Contra Dance Enthusiasts Far and Wide Come Together to Romp
Multi-colored skirt-clad people flooded campus last weekend for the Dandelion Romp, a three-day contra dance festival. Beginning on April 21, numerous dances and other activities attracted many outsiders and engaged students and locals.
On Saturday night, Hales Gymnasium was decorated with strands of tissue paper flowers brighter than the colors of spring. The notes of a fiddle and a guitar intertwined, laced themselves together and spun like the dancers on the floor.
Colorful skirts swirled around the room, people swung in one another’s arms; a unique community formed within seconds of the first call.
“You’re part of one form, one collective,” said sophomore Becca Derry.
College students, middle-aged couples and the occasional child were thrown together on the dance floor.
“I really appreciate the diversity [of the Dandelion Romp] — all the different types of people,” said a woman from Oberlin.
Dances were held Friday and Saturday night, as well as Sunday afternoon, in Hales. Senior Ona Lindauer, assisted by other members of the Oberlin Contra Dance Club, coordinated the event, which included workshops on waltz, hambo, fiddle style, body percussion and other elements of contra dance. Lindauer had arranged for two callers and three different bands to bring the festival to life. Nils Fredland and Gaye Fifer called out the dances to the tunes of bands Flapjack, Changeling and the Plum Creek String Band. All had the funky, folksy spirit that is essential to contra dance.

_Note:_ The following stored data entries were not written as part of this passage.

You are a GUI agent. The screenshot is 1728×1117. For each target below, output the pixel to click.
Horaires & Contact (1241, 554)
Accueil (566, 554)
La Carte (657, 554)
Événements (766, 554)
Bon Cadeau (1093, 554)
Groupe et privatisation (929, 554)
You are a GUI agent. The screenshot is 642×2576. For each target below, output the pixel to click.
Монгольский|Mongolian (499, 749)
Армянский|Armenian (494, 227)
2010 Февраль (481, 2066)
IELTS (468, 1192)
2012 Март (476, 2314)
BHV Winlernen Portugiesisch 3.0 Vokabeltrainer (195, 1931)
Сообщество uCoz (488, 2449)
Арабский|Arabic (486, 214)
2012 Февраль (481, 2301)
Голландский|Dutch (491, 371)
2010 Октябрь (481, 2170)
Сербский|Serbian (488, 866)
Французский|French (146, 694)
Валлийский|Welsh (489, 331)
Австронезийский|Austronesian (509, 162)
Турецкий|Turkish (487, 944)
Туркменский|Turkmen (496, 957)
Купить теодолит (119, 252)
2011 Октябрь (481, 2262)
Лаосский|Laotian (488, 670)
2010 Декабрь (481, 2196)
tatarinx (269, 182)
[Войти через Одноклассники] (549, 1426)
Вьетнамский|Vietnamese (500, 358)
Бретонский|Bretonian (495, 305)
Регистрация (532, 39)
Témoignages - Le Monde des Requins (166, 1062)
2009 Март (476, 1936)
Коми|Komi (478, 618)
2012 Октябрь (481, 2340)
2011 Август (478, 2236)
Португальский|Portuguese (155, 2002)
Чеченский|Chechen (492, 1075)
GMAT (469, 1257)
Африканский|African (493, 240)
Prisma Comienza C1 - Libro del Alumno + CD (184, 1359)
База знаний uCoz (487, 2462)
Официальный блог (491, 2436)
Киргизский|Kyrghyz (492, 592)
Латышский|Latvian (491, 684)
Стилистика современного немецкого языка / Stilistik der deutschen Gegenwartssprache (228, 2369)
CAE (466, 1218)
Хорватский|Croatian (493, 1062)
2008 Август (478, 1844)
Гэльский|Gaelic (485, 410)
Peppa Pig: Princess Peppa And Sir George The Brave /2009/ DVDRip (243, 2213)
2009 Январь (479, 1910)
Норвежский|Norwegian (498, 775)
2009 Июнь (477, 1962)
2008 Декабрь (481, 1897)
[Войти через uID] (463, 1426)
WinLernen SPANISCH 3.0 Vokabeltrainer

“Contra dance gives me a venue to make people feel good and really take care of other human beings,” said Fredland.
The Dandelion Romp provides just this environment, exciting broad participation from not only the town of Oberlin but towns and cities across the state and country.
Dancer Harold Cheyney drove up from Columbus for the Romp.
“[There are] good bands, good callers, good dancers,” he said.
The Dandelion Romp is a favorite of many such “dance gypsies,” people who travel around on a sort of contra dance circuit, often checking online to figure out where to go next.
“You never know what you’re going to get,” said sophomore Mog Youngberg.
Students here at Oberlin have frequently traveled to contra dance. Lindauer and fellow Oberlin Contra Dance leader, Martha Friedman, have gone the distance to attend dances in other states, mostly east of Ohio. A map of the continental United States hangs in their house, memorializing their journeys with pushpins. Most recently, the two were in Cincinnati and Toronto, joining dances there and publicizing their own event, the Dandelion Romp.
“A lot of our advertising gets done by word of mouth,” said Lindauer.
The Dandelion Romp needs little introduction in the contra world. Dance gypsies are attracted to this particular festival because of the unusual amount of student participation.
“It’s due to the fact that we have it here, on a college campus — and make it affordable for students,” said Lindauer.
While the Oberlin Contra Dance Club does not sponsor the Dandelion Romp, most of its members are involved somehow in its organization. Many are intensely dedicated to the art of contra.
“It’s so much fun!” said Young-berg, rocking backwards to the ground in excitement.
Every dance makes human contact unavoidable. The Romp brings people together by breaking down the usual social boundaries more quickly.
“You have this deep eye contact with your partner and the rest of the world is spinning,” said Friedman.
Physical boundaries are dissolved as well.
“I think of myself as a warm person, not a touching person. But contra dances change this,” said senior Adina Langer.
Not only is the nature of contra dance intimate, it helps form connections between people that last longer than the dance itself.
“My parents met contra dancing,” said senior Sarah Babbitt Spaeth.
Organized in 2000 by Eric Stewart, the Dandelion Romp attempts to strengthen
the bonds between Oberlin College and the town. The dance has pulled
participants from their homes near and far ever since.